Starting with the line that contains "Farbschleuder (31, 203)" and stopping after the line that contains "[Ihr Konto] (240, 11)", copy the entries below exactly. Include nothing else.

++++ Extracted records ++++

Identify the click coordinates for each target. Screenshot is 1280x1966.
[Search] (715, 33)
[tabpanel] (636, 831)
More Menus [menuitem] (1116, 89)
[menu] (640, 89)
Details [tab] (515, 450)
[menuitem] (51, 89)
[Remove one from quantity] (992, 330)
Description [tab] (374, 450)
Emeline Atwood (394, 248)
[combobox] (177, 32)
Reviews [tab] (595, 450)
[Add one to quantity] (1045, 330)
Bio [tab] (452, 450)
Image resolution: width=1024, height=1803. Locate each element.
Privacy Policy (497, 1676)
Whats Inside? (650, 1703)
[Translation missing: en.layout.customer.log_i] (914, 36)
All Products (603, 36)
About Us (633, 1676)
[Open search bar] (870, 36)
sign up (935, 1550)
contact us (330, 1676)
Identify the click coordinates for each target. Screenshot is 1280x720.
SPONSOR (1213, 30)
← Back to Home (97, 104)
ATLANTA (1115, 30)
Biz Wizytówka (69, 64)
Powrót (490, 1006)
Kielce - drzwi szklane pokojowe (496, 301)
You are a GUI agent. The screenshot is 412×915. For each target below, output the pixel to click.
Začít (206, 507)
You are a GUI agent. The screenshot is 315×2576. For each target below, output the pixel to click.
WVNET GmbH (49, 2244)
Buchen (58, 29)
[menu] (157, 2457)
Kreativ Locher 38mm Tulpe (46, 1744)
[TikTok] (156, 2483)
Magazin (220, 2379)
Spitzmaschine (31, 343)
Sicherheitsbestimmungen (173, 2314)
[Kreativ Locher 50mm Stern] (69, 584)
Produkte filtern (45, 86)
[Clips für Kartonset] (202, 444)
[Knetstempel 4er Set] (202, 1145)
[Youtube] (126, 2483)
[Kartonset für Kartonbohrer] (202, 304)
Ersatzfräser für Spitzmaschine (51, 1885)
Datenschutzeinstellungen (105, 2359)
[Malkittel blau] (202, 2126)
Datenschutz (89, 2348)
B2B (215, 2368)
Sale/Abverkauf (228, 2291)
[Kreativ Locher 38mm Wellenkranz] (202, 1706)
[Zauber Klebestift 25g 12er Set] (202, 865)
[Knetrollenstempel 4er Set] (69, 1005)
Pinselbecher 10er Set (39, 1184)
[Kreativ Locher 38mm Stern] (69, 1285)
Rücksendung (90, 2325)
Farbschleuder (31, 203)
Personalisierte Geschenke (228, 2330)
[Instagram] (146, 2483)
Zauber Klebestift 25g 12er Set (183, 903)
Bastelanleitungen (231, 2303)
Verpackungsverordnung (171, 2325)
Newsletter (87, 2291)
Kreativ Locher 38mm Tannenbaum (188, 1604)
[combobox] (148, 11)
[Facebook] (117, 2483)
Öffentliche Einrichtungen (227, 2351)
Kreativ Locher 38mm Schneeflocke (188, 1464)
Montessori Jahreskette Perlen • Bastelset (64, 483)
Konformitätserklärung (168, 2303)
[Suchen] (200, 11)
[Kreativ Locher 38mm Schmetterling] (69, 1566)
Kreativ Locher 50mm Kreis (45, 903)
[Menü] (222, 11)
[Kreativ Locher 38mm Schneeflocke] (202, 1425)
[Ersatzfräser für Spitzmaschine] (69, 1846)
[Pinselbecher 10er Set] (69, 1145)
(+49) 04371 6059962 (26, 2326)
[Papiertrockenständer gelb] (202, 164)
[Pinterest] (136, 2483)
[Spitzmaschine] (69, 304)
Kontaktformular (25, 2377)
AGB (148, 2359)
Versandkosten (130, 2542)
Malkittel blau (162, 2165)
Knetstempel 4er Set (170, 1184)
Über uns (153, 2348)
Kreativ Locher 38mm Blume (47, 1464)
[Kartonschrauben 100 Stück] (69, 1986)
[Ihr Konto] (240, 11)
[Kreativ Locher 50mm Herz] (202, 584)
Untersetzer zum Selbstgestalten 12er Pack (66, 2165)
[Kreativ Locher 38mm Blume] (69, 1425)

++++

— Result of the task —
Farbschleuder (31, 203)
Personalisierte Geschenke (228, 2330)
[Instagram] (146, 2483)
Zauber Klebestift 25g 12er Set (183, 903)
Bastelanleitungen (231, 2303)
Verpackungsverordnung (171, 2325)
Newsletter (87, 2291)
Kreativ Locher 38mm Tannenbaum (188, 1604)
[combobox] (148, 11)
[Facebook] (117, 2483)
Öffentliche Einrichtungen (227, 2351)
Kreativ Locher 38mm Schneeflocke (188, 1464)
Montessori Jahreskette Perlen • Bastelset (64, 483)
Konformitätserklärung (168, 2303)
[Suchen] (200, 11)
[Kreativ Locher 38mm Schmetterling] (69, 1566)
Kreativ Locher 50mm Kreis (45, 903)
[Menü] (222, 11)
[Kreativ Locher 38mm Schneeflocke] (202, 1425)
[Ersatzfräser für Spitzmaschine] (69, 1846)
[Pinselbecher 10er Set] (69, 1145)
(+49) 04371 6059962 (26, 2326)
[Papiertrockenständer gelb] (202, 164)
[Pinterest] (136, 2483)
[Spitzmaschine] (69, 304)
Kontaktformular (25, 2377)
AGB (148, 2359)
Versandkosten (130, 2542)
Malkittel blau (162, 2165)
Knetstempel 4er Set (170, 1184)
Über uns (153, 2348)
Kreativ Locher 38mm Blume (47, 1464)
[Kartonschrauben 100 Stück] (69, 1986)
[Ihr Konto] (240, 11)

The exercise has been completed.